[HN Gopher] Grafana Incident: Smart incident management for your...
       ___________________________________________________________________
        
       Grafana Incident: Smart incident management for your teams
        
       Author : matryer
       Score  : 167 points
       Date   : 2022-02-02 18:10 UTC (4 hours ago)
        
 (HTM) web link (grafana.com)
 (TXT) w3m dump (grafana.com)
        
       | palijer wrote:
       | >Automatically create the online meeting spaces for collaboration
       | 
       | >Manage TODO items so nothing falls through the cracks
       | 
       | I work in incident response, and I feel a huge misunderstanding
       | of incident response products fail to understand that companies
       | already have established tools for collaborations and meetings
       | and for capturing planned work.
       | 
       | I find adding these things is seen as nice and inclusive and it
       | is easier to sell a product that does a lot, but it turns into
       | complete bloat and makes adoption harder, and makes it harder to
       | support a larger product.
        
         | quartz wrote:
         | This was a big learning for us when we were first building out
         | Kintaba[1].
         | 
         | Re: task management specifically-- having previously been at
         | FAANG companies that built all their own tools I had not
         | realized just how prevalent Jira is.
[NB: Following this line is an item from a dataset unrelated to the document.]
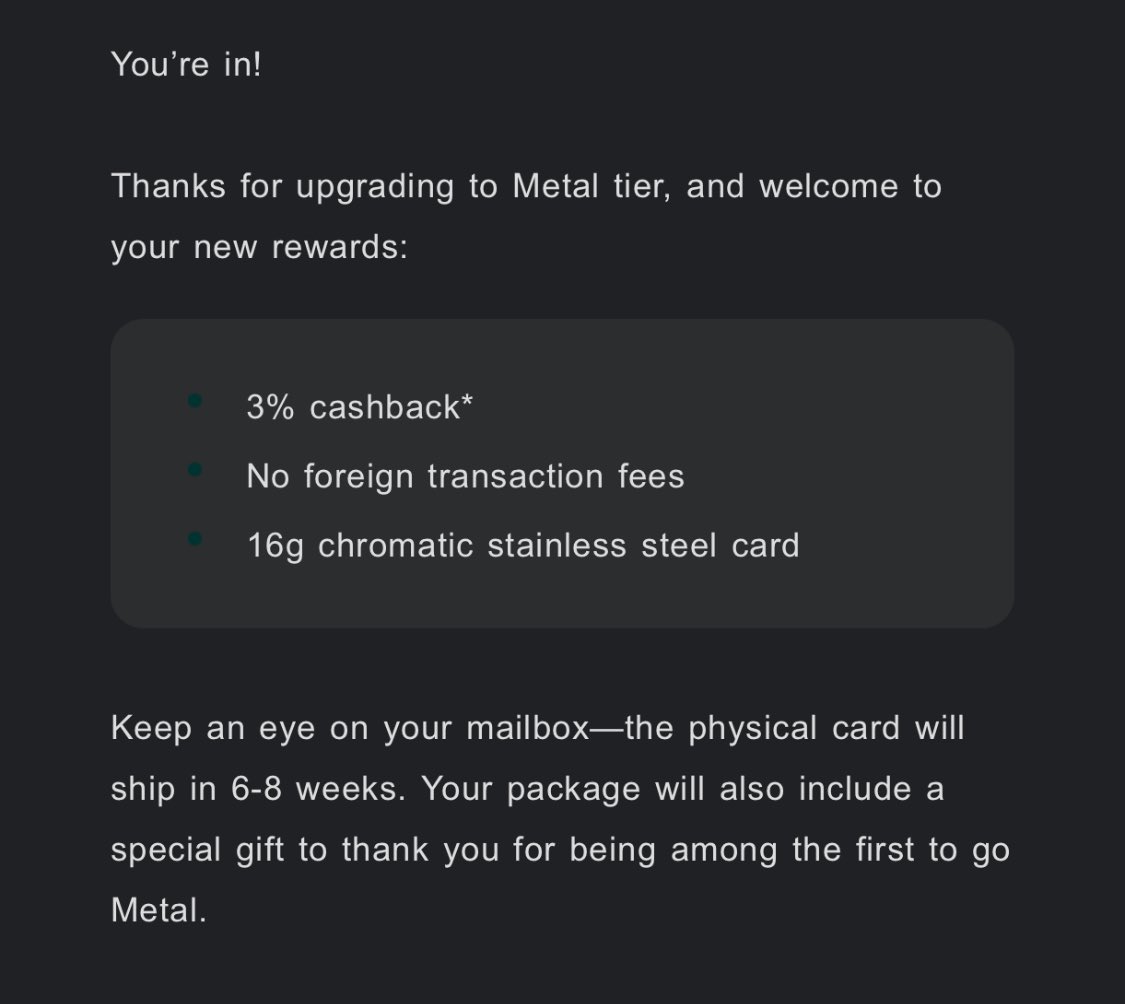Click the "your new rewards:" line
This screenshot has height=1004, width=1125.
259,248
It. is. EVERYWHERE. and IT
         | orgs at companies from 3 to 300,000 people are absolutely
         | married to their carefully customized version of it as a system
         | of record for everything that happens or will happen.
         | 
         | We see many on-premise implementations as well despite the
         | announced sunsetting of that product.
         | 
         | I'm sure there's a #2 and #3 out there but honestly I almost
         | never see it (we do see clubhouse/shortcut from time to time...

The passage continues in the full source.